Pengetesan yang dilakukan terapis berbeda dengan pengetesan yang
dilakukan psikolog. Pengetesan ini dilakukan agar terapis memahami
gangguan yang dialami anak dan terapi yang cocok untuk anak. Terapi yang baik dilakukan dalam jangka pendek, yaitu 3 bulan dan
jangka panjang, yaitu 6 bulan. Orang tua akan diberi arahan sehingga
dapat memantau perkembangan anak, minimal 3 bulan sekali.
Lamanya terapi tentu tergantung pada kondisi anak. Apakah gangguannya
pada tahap ringan, sedang, atau berat? Apakah anak mudah atau sulit
beradaptasi? Apakah keluarga mendukung terapi dengan menjalankan PR yang
diberikan di rumah? Semua terapi ini harus diintegrasikan dengan sistem pendidikan anak
di sekolah. Oleh karena itu, pilih sekolah yang menerima anak dengan
kebutuhan khusus sehingga anak menerima sistem pendidikan khusus.
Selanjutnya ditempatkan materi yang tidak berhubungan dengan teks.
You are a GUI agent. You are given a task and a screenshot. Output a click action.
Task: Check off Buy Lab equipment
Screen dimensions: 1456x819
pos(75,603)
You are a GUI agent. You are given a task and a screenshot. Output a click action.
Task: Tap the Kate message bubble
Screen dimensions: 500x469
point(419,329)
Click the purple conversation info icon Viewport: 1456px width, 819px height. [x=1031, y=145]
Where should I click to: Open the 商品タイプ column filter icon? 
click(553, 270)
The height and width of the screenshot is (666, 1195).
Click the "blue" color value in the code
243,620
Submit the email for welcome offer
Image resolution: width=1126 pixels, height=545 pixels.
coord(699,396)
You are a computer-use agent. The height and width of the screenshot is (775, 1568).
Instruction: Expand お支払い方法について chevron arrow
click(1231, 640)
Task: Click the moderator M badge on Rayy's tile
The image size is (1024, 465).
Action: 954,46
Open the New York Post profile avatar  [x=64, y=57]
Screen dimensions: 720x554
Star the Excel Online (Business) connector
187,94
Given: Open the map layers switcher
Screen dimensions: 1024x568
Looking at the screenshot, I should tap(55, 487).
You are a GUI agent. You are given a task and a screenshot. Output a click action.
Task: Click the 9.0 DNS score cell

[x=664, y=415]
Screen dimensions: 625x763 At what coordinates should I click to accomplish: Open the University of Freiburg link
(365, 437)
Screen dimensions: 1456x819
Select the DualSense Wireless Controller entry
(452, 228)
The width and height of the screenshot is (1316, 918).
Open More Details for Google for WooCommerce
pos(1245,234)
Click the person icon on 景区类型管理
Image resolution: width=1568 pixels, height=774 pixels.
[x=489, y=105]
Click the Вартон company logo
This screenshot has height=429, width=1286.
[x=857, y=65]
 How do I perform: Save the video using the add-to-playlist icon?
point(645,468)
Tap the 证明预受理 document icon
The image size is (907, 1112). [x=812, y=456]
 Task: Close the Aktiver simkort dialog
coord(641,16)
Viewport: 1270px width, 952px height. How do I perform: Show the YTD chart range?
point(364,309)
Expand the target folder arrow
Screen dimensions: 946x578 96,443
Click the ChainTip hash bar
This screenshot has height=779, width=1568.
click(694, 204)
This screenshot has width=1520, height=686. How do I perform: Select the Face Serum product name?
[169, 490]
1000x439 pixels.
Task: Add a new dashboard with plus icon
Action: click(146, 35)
Dengan
begitu, proses terintegrasi dengan berkesinambungan dan mendapat hasil
optimal.
Ada anggapan yang muncul bahwa permainan komputer dapat membantu anak
disleksia. Namun, sampai saat ini belum ada penelitian yang bisa
membuktikannya.
Bagaimana Masa Depan Anak Terkena Disleksia?
Disleksia bukan akhir segalanya, meski gangguan ini tidak bisa sembuh
total. Namun, dengan terapi dan dukungan orang tua, gangguan ini dapat
berkurang dan diatasi sehingga efeknya tidak merusak masa depan anak.
Banyak anak dengan disleksia mempunyai IQ yang tinggi dan bakat-bakat
khusus. Sebut saja para aktor seperti Orlando Bloom, Tom Cruise, Kiera
Knightley, Whoopy Goldberg. Penyanyi John Lennon dan Cher. Selain itu,
pembuat film Walt Disney yaitu Walt Elias Disney dan Stephen Spielberg.
Leonardo da Vinci dan Pablo Picasso juga menyandang disleksia.
Demikian juga perancang busana Tommy Hilfiger. Atlet Mohammad Ali dan
Bruce Jenner. Penulis Hans Christian Andersen dan Agatha Christie. Para ilmuan seperti Alexander Graham Bell dan Albert Einstein.
Pebisnis sukses Henry Ford, William Hewlett (salah satu pendiri
Hewlett-Packard), dan Ingvar Kampard (pendiri Ikea). Bahkan sampai
George Washington pun adalah seorang penyandang disleksia.
Disleksia memang bukan akhir segalanya. Dengan penanganan yang tepat,
pola asuh yang baik dari orang tua, dan dukungan sekolah, maka mereka
akan dapat berkembang seperti layaknya anak-anak pada umumnya.